Job>
Reproduce as a numbered list the lines of the records between the line holding "Where should I click to: Toggle" and the line holding "pos(228,21)", both included, and omit any blank lines.

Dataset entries
-------------------------

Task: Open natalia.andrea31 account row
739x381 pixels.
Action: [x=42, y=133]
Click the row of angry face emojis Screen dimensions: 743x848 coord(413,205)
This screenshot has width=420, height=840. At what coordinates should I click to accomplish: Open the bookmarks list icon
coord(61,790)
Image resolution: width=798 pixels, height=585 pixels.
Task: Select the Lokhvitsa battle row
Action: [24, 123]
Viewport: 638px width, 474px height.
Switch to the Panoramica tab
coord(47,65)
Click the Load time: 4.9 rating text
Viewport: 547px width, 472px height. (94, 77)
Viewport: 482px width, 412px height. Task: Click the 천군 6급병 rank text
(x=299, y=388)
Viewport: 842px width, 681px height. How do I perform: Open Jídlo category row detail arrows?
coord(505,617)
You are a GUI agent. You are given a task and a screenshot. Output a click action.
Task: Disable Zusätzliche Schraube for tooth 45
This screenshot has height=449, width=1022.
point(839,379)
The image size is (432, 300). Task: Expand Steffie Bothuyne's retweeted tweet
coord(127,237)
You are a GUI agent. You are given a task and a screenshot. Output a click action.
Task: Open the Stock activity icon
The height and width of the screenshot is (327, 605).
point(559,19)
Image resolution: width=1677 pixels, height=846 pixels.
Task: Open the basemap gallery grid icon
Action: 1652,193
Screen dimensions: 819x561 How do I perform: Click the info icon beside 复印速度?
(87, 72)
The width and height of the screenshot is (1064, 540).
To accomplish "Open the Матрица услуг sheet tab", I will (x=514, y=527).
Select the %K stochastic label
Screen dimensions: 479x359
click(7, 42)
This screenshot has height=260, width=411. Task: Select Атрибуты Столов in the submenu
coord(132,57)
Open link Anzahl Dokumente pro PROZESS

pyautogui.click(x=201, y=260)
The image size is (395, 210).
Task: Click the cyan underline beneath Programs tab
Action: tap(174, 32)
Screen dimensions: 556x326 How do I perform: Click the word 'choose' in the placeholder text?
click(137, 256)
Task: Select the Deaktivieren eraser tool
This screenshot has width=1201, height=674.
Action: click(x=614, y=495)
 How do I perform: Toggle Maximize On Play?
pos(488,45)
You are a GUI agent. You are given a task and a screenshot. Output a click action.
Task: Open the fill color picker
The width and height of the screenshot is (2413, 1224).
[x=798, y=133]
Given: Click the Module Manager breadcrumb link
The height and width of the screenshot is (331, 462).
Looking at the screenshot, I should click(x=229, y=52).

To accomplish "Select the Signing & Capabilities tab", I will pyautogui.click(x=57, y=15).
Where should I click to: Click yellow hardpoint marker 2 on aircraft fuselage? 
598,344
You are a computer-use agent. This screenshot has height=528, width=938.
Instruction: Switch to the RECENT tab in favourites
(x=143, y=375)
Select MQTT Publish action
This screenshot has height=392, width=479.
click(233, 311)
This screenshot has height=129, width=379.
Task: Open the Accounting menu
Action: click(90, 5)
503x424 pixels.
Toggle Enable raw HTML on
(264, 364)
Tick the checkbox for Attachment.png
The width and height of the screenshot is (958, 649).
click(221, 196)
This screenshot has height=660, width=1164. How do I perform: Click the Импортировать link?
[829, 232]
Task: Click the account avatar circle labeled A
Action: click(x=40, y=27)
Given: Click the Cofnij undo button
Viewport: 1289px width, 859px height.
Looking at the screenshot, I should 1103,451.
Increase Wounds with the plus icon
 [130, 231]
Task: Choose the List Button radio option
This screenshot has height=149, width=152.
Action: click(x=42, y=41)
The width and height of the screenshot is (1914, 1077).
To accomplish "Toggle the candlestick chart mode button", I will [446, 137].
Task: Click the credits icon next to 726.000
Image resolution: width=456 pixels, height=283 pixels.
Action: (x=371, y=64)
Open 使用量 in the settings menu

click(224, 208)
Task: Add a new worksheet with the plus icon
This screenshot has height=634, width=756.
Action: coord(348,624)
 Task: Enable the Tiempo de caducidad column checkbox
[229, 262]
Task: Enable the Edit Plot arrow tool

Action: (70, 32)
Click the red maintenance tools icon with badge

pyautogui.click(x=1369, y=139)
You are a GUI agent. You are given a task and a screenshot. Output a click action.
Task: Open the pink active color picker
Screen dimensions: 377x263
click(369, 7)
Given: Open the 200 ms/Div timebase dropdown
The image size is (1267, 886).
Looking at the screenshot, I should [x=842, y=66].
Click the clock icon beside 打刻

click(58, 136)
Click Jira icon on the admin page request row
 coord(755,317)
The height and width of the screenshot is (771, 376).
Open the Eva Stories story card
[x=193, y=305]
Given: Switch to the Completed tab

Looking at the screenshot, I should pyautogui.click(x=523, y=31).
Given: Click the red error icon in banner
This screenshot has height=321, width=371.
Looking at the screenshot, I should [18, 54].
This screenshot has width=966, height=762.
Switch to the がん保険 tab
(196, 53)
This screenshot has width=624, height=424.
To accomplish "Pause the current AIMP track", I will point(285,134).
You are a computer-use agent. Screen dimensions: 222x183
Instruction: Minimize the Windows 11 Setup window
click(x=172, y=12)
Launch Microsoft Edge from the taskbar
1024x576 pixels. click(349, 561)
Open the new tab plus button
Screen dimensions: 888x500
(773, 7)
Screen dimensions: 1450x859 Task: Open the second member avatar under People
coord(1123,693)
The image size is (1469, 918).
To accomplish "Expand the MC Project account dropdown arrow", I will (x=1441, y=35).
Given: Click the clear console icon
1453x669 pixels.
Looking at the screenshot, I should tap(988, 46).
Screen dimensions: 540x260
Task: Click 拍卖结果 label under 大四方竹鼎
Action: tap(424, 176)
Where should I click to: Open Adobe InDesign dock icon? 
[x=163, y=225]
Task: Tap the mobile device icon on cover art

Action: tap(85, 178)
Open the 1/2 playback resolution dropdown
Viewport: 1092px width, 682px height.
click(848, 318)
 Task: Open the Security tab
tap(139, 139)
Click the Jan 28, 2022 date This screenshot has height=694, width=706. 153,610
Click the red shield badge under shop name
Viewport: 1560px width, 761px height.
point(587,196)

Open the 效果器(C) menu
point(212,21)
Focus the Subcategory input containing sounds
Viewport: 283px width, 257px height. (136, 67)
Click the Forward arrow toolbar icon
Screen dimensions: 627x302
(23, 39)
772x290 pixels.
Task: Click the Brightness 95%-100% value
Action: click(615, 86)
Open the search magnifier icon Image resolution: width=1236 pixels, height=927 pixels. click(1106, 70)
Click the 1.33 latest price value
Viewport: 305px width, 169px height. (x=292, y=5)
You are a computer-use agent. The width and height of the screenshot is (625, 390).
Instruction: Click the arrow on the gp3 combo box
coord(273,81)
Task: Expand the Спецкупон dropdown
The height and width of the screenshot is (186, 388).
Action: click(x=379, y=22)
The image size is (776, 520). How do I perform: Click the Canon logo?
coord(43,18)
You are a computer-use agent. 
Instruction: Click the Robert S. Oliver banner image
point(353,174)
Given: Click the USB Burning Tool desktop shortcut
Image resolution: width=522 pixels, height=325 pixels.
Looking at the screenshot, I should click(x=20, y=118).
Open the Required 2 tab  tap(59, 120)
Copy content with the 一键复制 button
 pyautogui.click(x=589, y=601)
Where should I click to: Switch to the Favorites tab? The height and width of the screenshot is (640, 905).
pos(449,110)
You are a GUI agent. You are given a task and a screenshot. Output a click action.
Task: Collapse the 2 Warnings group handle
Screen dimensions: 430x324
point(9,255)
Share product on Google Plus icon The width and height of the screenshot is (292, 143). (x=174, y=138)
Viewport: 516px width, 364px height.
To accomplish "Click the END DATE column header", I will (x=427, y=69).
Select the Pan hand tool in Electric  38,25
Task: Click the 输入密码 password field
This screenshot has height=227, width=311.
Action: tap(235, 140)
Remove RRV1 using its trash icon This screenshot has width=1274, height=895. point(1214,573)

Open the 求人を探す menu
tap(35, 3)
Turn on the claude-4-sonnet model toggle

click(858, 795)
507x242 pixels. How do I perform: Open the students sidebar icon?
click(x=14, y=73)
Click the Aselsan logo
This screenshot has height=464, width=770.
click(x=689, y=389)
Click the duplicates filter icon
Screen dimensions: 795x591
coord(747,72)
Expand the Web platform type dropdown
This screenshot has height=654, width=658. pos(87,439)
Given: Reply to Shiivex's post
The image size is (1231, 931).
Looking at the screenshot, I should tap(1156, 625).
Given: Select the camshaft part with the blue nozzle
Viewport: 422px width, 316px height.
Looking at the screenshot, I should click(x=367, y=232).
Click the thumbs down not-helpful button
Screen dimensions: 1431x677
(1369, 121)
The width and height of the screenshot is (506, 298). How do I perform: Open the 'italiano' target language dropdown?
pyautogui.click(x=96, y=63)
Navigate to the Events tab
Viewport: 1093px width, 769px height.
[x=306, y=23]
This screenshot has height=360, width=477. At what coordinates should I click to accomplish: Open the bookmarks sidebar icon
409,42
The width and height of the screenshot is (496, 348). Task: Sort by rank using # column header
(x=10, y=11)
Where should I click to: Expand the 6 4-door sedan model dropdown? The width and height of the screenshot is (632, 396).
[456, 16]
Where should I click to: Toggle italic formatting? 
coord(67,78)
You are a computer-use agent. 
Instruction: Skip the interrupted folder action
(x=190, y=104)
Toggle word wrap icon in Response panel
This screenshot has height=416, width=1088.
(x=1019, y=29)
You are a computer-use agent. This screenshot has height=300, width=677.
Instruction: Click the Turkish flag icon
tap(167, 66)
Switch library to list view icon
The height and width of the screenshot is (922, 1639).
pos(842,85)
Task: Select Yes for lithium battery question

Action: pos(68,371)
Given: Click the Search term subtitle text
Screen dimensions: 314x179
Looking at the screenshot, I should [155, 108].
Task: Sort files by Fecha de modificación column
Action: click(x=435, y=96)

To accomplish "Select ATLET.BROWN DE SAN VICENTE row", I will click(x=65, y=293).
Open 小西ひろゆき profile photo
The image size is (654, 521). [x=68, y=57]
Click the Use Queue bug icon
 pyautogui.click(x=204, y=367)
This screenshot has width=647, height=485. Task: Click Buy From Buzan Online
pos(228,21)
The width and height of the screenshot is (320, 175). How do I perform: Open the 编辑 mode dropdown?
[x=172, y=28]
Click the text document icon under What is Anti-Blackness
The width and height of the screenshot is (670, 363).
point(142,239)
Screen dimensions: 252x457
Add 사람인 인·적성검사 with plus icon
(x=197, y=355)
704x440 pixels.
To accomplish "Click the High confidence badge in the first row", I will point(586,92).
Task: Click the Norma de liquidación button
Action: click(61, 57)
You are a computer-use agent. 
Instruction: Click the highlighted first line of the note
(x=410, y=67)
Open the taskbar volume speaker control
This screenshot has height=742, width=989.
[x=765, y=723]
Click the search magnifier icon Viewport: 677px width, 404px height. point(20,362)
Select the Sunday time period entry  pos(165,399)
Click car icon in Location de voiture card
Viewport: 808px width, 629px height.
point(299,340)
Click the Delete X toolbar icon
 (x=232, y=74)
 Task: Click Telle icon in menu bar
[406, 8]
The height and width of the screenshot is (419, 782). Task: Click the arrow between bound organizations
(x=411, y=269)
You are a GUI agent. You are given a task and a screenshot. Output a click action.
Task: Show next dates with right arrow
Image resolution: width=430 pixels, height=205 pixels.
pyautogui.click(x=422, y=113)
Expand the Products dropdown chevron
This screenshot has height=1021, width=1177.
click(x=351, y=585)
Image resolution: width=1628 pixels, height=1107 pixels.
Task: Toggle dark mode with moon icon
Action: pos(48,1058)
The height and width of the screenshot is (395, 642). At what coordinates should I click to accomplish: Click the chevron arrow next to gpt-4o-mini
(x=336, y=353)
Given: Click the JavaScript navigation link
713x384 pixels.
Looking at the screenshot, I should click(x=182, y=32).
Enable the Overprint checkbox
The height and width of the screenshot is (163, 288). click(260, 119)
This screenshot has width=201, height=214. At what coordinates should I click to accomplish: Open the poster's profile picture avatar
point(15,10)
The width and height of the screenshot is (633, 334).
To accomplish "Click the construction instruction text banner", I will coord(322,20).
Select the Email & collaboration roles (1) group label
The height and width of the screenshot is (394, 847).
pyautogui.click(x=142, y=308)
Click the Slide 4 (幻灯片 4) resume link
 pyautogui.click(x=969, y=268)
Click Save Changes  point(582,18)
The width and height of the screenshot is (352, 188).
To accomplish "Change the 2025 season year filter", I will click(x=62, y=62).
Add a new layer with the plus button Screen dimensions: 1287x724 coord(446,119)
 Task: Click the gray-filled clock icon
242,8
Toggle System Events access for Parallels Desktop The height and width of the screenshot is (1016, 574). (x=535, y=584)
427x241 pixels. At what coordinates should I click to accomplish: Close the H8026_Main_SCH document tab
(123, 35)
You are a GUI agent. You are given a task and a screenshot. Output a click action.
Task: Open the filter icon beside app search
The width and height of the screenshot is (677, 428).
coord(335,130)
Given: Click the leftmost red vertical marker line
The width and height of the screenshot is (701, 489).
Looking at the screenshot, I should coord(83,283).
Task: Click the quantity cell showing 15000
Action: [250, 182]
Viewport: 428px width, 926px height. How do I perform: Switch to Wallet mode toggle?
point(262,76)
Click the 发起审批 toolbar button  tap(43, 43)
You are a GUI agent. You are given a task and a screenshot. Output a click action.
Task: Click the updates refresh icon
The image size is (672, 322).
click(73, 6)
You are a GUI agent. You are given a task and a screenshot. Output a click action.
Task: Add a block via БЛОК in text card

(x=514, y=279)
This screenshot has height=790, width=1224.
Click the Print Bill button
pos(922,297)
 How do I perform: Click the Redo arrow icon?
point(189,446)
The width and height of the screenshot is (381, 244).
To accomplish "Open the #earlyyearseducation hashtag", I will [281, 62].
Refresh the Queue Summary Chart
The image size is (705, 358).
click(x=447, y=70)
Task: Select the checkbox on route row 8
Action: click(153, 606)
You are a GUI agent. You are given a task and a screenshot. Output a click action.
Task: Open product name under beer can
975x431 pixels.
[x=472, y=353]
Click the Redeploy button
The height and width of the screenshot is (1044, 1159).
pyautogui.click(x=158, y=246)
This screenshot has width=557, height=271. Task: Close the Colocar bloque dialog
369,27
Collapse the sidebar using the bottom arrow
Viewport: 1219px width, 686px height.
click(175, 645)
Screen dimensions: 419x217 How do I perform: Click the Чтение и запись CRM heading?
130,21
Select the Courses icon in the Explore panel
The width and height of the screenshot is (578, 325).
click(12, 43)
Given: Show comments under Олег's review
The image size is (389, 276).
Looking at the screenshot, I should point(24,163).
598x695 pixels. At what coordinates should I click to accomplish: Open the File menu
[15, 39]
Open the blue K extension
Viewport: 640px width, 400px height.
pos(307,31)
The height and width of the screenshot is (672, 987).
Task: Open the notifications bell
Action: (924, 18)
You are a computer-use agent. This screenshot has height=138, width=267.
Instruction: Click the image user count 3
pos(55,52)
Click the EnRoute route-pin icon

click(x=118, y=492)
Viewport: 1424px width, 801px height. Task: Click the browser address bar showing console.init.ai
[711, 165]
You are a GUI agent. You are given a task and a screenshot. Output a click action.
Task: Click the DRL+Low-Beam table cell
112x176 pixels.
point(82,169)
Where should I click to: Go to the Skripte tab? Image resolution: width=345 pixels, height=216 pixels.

-------------------------

Reply>
1. Where should I click to: Toggle italic formatting? 
2. coord(67,78)
3. You are a computer-use agent. 
4. Instruction: Skip the interrupted folder action
5. (x=190, y=104)
6. Toggle word wrap icon in Response panel
7. This screenshot has height=416, width=1088.
8. (x=1019, y=29)
9. You are a computer-use agent. This screenshot has height=300, width=677.
10. Instruction: Click the Turkish flag icon
11. tap(167, 66)
12. Switch library to list view icon
13. The height and width of the screenshot is (922, 1639).
14. pos(842,85)
15. Task: Select Yes for lithium battery question
16. Action: pos(68,371)
17. Given: Click the Search term subtitle text
18. Screen dimensions: 314x179
19. Looking at the screenshot, I should [155, 108].
20. Task: Sort files by Fecha de modificación column
21. Action: click(x=435, y=96)
22. To accomplish "Select ATLET.BROWN DE SAN VICENTE row", I will click(x=65, y=293).
23. Open 小西ひろゆき profile photo
24. The image size is (654, 521). [x=68, y=57]
25. Click the Use Queue bug icon
26.  pyautogui.click(x=204, y=367)
27. This screenshot has width=647, height=485. Task: Click Buy From Buzan Online
28. pos(228,21)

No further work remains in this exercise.